I ALWAYS am stoked about the fair... it seems as though in the last few years I always manage to have a busy schedule and miss it! I definitely want to go this year!


----------



## MY MIKADO (Apr 7, 2006)

That is too bad. The last few years the Beltrami Fari has actually gotten bigger. It is a wonderful time for all. I wih I had time adn money to travel to all the local fairs.

I have one friend that has 43 exhibits this years. Next year I'm going to be ready with my photography for sure.

Shana I'm surprised you have fairs. My sister lives in Clermont and she said you guys didn't have fairs.


----------



## Indigo Bully Connection (Dec 21, 2006)

oh yeah, there is the Clay County Agricultural Fair which runs spring time (end of march/beginning of april)
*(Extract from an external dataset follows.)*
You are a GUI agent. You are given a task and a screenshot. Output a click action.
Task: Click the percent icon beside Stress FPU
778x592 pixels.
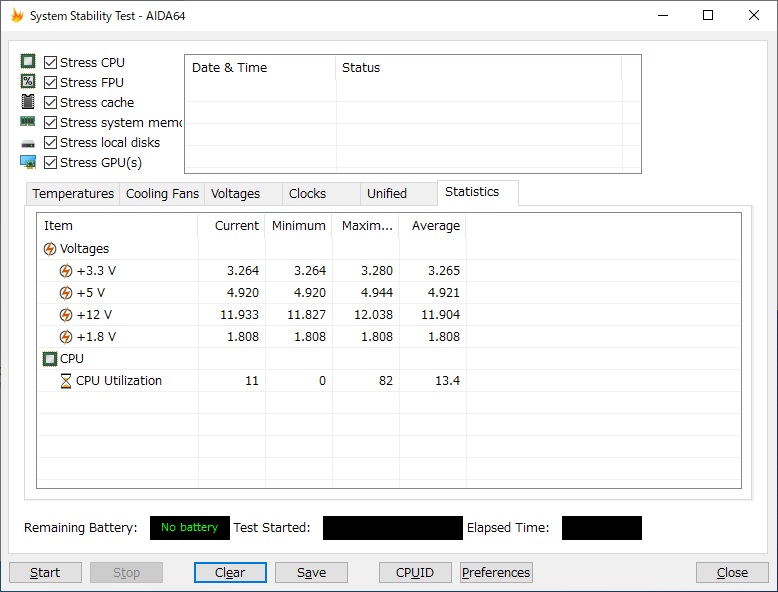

Clay County Fair - Green Cove Springs, Florida

and the Jacksonville Fair which is our fallish fair

Greater Jacksonville Fair - Welcome


----------



## MY MIKADO (Apr 7, 2006)

Thats cool. I will have to let my sister know. Her grandkids have never been to a fair ow sad is that. My son has been going to the fair every year since he was 3mos old....lol


----------



## Aczdreign (Jun 15, 2010)

My fiance and I head to Texas for the Renaissance Faire every year...does that count?


Only three months to go!


----------



## Indigo Bully Connection (Dec 21, 2006)

Here's a couple that are much closer to Clermont since i'm a few hours north of her.

Welcome to the Central Florida Fair and Expo Park!

Pasco County Fair Assocation's Gateway to the Fair, Sparklebration and the Pasco Bug Jam

Welcome to the Osceola County Fair and Kissimmee Valley Livestock Show!


----------



## MY MIKADO (Apr 7, 2006)

Thanks Shana.


No the Renaissance Faire doesn't count for me. A fair is all about animals and 4-h and hand crafted items. I love the smell of the barns oh yea can't forget fair food....yummy.


----------



## Aczdreign (Jun 15, 2010)

MY MIKADO said:


> A fair is all about animals and 4-h and hand crafted items.


Ah, well, in that case, no, there are no big fairs around my area. There are little things here and there, livestock showing here and there at festivals and whatnot, but no big gathering specifically for livestock like you're referring to. Not to my knowledge anyway. Maybe that one in Jackson is the closest.

We do have Festival International, but like I said, it's based largely on music/arts & crafts than animals.

Mostly what we call 'fairs' around here are more like a parking lot with a few game booths, a crappy DJ, and rusty piles of metal and blinking lights that whirl around.

[EDIT]: Fair for you is all about animals, 4h, and hand crafted items. Also smell of barns, and food. TRF's got you covered on everything but 4-H. I think sometimes people sell ren faires short sometimes.


----------



## MY MIKADO (Apr 7, 2006)

We have sm renaissence fairs around and a big one in the twin cities. They arfe nothing like he county fair tho. The fair is a time to show case the produce and flowers you have raised. Your sewing, craving, beading, knitting, painting ect projects, also the canned goods. It is a time to show off our younge people and their many talents. There are games and rides but that is a small part of our fairs.


----------